EXERCISE AIM ▸
Extract the lines that carry the string "logo" from the listing.
++++++++++
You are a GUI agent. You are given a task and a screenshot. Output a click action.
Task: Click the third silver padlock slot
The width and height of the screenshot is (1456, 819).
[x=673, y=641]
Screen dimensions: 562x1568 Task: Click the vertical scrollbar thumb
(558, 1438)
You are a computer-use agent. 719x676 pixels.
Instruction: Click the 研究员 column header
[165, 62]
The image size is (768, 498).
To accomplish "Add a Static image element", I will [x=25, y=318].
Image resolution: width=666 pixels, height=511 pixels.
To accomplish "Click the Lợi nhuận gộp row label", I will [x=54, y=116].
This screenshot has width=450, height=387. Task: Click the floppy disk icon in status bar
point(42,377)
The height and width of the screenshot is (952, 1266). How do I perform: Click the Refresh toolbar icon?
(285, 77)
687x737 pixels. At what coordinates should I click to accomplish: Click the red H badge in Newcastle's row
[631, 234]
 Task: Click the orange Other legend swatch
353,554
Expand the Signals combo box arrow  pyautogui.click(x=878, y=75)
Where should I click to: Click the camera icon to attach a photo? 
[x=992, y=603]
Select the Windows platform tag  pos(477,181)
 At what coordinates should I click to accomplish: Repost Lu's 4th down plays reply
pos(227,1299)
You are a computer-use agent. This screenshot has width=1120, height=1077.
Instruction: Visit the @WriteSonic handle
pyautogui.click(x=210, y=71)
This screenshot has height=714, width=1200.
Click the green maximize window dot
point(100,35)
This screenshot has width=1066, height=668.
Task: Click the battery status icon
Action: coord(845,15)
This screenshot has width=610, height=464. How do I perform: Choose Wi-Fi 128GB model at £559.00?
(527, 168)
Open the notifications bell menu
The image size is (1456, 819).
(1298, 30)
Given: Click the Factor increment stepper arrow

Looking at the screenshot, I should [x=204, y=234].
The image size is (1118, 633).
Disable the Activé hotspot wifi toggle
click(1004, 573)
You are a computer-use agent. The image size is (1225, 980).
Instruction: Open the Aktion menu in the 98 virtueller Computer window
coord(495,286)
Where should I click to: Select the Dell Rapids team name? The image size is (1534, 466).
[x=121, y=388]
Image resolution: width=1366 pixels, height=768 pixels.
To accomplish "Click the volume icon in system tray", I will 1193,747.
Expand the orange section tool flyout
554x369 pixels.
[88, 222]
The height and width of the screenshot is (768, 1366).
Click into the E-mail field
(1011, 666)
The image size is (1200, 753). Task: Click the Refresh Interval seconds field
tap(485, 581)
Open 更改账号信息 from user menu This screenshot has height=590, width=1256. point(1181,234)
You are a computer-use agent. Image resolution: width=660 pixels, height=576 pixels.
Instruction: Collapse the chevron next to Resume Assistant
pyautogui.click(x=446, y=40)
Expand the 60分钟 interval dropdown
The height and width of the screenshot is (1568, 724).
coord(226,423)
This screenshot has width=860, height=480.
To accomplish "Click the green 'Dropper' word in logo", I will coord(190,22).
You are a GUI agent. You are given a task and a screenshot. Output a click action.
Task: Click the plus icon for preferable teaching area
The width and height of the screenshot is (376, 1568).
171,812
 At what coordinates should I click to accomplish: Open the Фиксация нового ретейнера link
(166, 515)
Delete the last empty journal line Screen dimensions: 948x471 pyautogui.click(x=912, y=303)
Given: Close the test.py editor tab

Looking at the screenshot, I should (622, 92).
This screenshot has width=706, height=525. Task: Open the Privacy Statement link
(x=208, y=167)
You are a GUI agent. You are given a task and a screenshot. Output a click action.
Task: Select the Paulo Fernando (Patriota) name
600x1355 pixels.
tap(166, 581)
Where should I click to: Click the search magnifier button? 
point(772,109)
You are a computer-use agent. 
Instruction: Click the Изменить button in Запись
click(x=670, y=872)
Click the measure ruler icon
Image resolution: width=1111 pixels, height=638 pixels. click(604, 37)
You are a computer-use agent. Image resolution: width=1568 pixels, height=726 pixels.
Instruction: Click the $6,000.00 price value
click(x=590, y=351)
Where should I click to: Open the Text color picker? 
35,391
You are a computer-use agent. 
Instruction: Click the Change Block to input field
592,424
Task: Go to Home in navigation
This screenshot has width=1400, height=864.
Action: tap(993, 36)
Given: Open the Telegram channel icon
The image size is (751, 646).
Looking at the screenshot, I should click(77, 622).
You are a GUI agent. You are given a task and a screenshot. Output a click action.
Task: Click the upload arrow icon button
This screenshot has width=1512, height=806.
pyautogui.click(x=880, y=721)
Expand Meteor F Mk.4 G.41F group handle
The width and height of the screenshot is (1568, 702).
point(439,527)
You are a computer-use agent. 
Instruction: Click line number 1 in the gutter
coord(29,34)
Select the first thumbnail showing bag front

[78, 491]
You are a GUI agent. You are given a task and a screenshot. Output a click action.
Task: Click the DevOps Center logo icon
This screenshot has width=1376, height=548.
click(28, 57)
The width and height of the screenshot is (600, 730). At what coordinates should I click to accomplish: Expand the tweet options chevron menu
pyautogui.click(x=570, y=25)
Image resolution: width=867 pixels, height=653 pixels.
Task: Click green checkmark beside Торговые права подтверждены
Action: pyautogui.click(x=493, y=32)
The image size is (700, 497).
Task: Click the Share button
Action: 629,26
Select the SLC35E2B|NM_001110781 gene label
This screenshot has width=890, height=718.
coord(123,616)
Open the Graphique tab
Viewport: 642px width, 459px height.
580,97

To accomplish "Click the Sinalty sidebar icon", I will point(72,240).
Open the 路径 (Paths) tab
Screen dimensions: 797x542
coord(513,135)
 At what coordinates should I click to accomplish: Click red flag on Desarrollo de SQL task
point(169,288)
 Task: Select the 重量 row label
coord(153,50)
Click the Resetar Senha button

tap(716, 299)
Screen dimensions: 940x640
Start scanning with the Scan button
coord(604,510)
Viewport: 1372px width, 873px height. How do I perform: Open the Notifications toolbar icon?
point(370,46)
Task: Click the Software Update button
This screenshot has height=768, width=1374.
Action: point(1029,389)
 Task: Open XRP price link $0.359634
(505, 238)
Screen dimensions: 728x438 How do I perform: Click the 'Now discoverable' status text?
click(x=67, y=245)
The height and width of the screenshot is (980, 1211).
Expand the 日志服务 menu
++++++++++
REPLY ▸
To accomplish "Click the green 'Dropper' word in logo", I will coord(190,22).
Task: Click the DevOps Center logo icon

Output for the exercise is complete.